begin SELECTED EXTRACT

Shadows dance and darkness breaths in the atmosphere evoked by Oxide of Pang Brothers fame, who creates a mood of karmic terror in this film similar to the morose wonder so apparent in THE EYE and its sequel. While not as pleasing or appealing as these, AB-NORMAL BEAUTY is just as intelligent, and perhaps more challenging in its assumptions and moral predicaments, and therefore more chilling. Disturbing through implication rather than viscera, the violence of the film can’t quite compare to the plot’s emphasis on moral ambiguity. How one lives one’s life and how one approaches the suffering of others is of pivotal importance to the script, and the inventive ways in which Pang puts characters in harm’s way should be considered a ‘how-to’ course in generating suspense. The director’s careful compositions, shadow-drenched interiors, and ability to dig deep into the characters is matched by his ability to simplify the complexities of Eastern mysticism, finding a root for the everyday anxieties of life in the greater cosmic mysteries of the supernatural. The ease by which the spectral is interweaved with the intimate makes this a worthwhile film despite several flaws with pacing. Finding horror in the very heart of our humanity, AB-NORMAL BEAUTY stares deep into our paradoxical fear and fascination of death. No small accomplishment for a film devoted to life’s tragic emptiness and it’s fascination with fear.

end SELECTED EXTRACT
begin RECORDS PROVIDED

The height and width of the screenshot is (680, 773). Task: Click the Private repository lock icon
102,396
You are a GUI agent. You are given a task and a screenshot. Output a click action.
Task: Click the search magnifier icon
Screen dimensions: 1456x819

end RECORDS PROVIDED

▸ WORK REQUIRED
Copy the film review word for word, from start to finish.

▸ OUTPUT FOR THIS TASK
Shadows dance and darkness breaths in the atmosphere evoked by Oxide of Pang Brothers fame, who creates a mood of karmic terror in this film similar to the morose wonder so apparent in THE EYE and its sequel. While not as pleasing or appealing as these, AB-NORMAL BEAUTY is just as intelligent, and perhaps more challenging in its assumptions and moral predicaments, and therefore more chilling. Disturbing through implication rather than viscera, the violence of the film can’t quite compare to the plot’s emphasis on moral ambiguity. How one lives one’s life and how one approaches the suffering of others is of pivotal importance to the script, and the inventive ways in which Pang puts characters in harm’s way should be considered a ‘how-to’ course in generating suspense. The director’s careful compositions, shadow-drenched interiors, and ability to dig deep into the characters is matched by his ability to simplify the complexities of Eastern mysticism, finding a root for the everyday anxieties of life in the greater cosmic mysteries of the supernatural. The ease by which the spectral is interweaved with the intimate makes this a worthwhile film despite several flaws with pacing. Finding horror in the very heart of our humanity, AB-NORMAL BEAUTY stares deep into our paradoxical fear and fascination of death. No small accomplishment for a film devoted to life’s tragic emptiness and it’s fascination with fear.